Written request » Edit the entries from the line with "Where should I" through the end of the entries by replacing "dropdown" with "menu" and leaving everything else unchanged. Give only those lines, without the pictures.

Items »
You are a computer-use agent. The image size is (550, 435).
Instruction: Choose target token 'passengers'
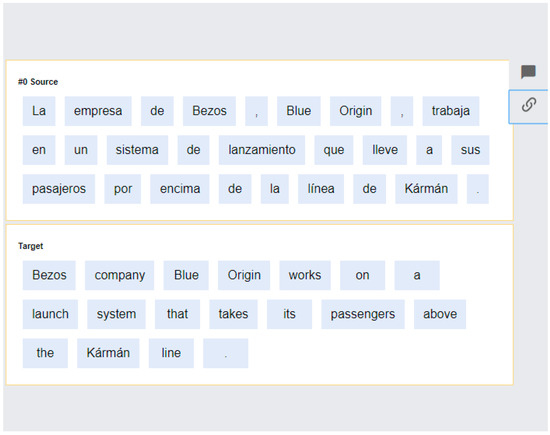(363, 314)
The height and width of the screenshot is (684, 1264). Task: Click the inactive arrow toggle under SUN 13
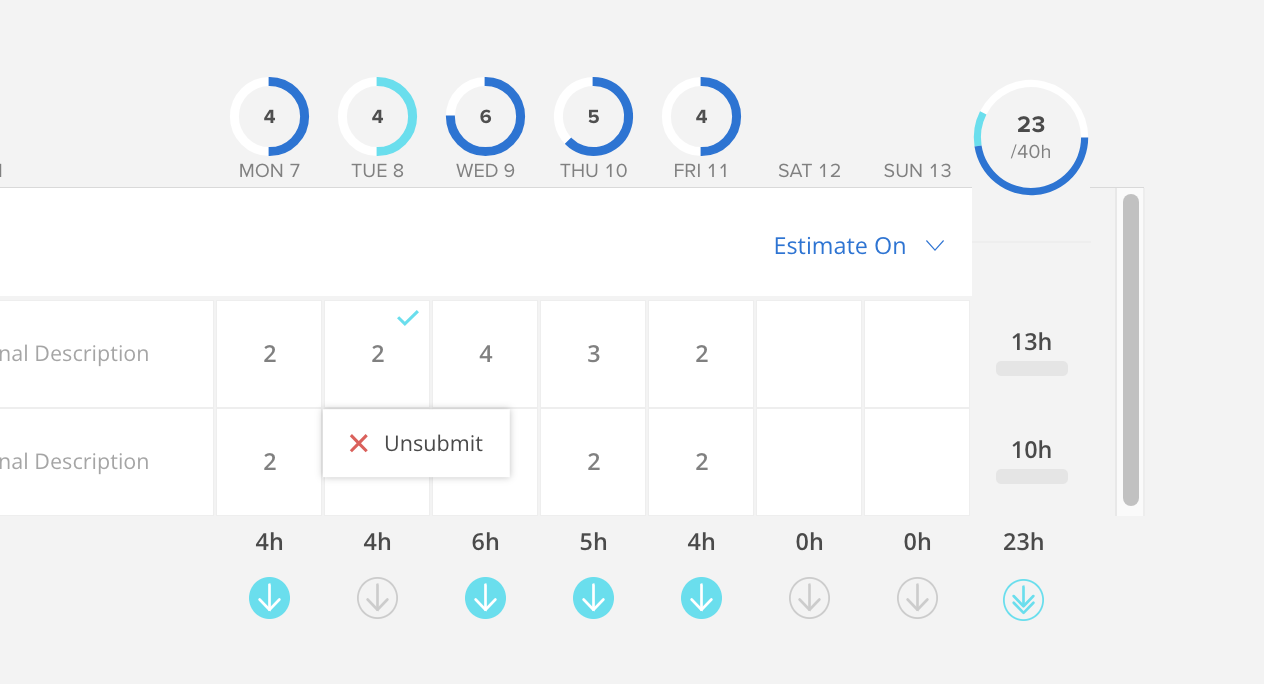(x=917, y=598)
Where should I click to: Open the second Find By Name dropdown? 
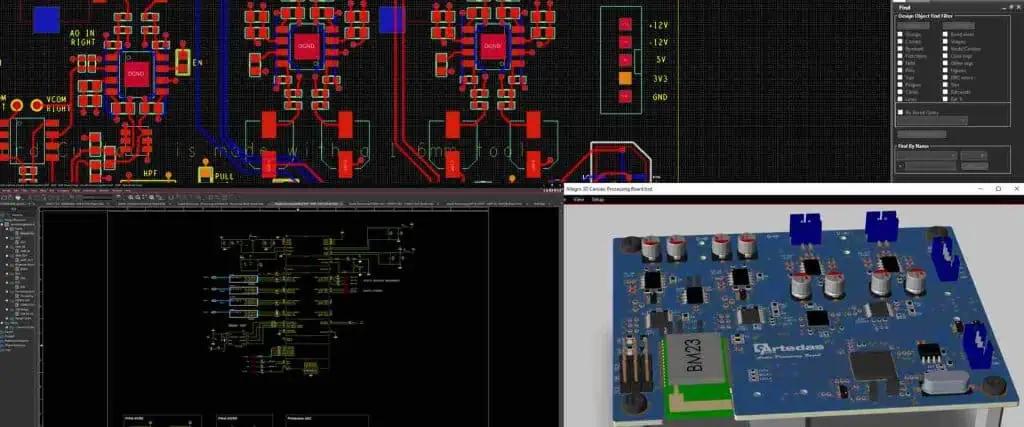pos(973,156)
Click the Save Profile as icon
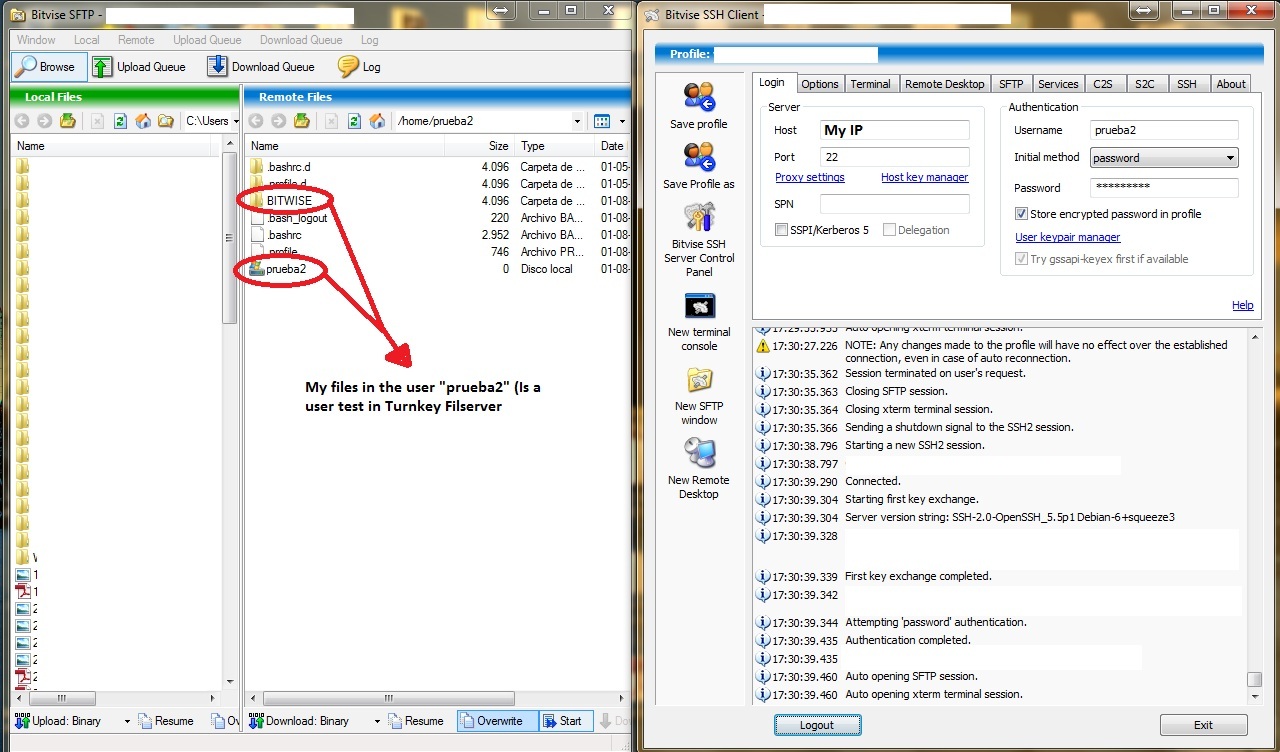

Solution »
Where should I click to: Open the second Find By Name menu? 
pos(973,156)
Click the Save Profile as icon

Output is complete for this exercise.